++++ SUPPLIED RECORDS

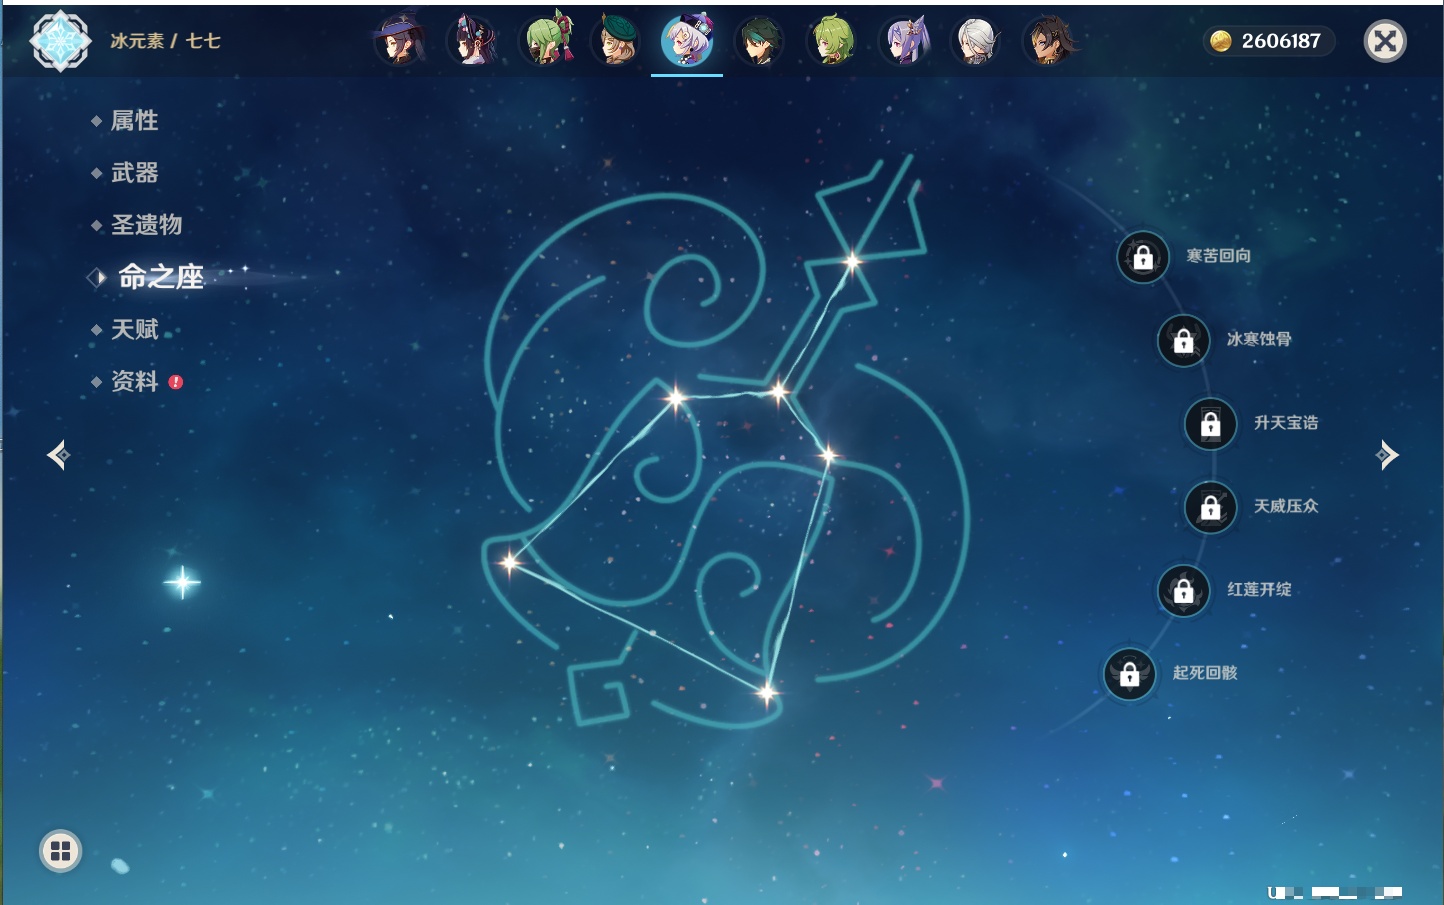Viewport: 1444px width, 905px height.
Task: Select Xiao's dark-haired portrait
Action: click(x=759, y=41)
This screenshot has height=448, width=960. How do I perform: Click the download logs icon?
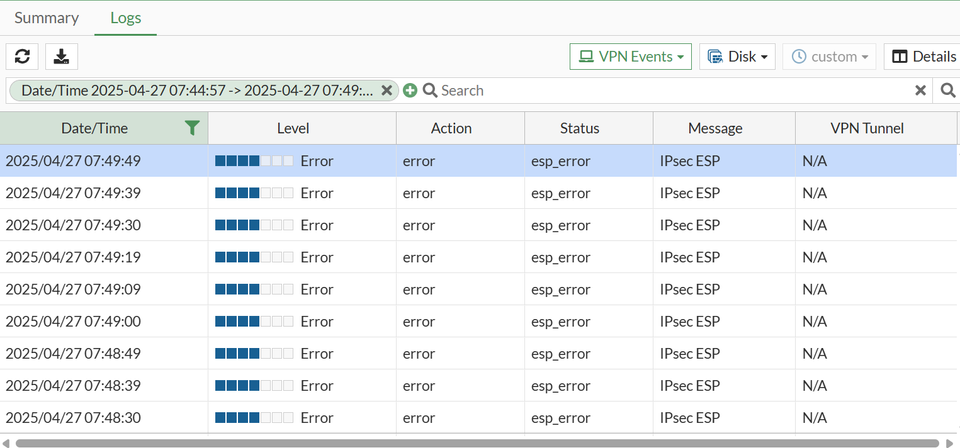click(x=61, y=57)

++++++++

* **AIM OF THE TASK**: Retype all of the lines above word for word, leaving out the pictures.

* **THE RESULT**:
Viewport: 1444px width, 905px height.
Task: Select Xiao's dark-haired portrait
Action: click(x=759, y=41)
This screenshot has height=448, width=960. How do I perform: Click the download logs icon?
click(x=61, y=57)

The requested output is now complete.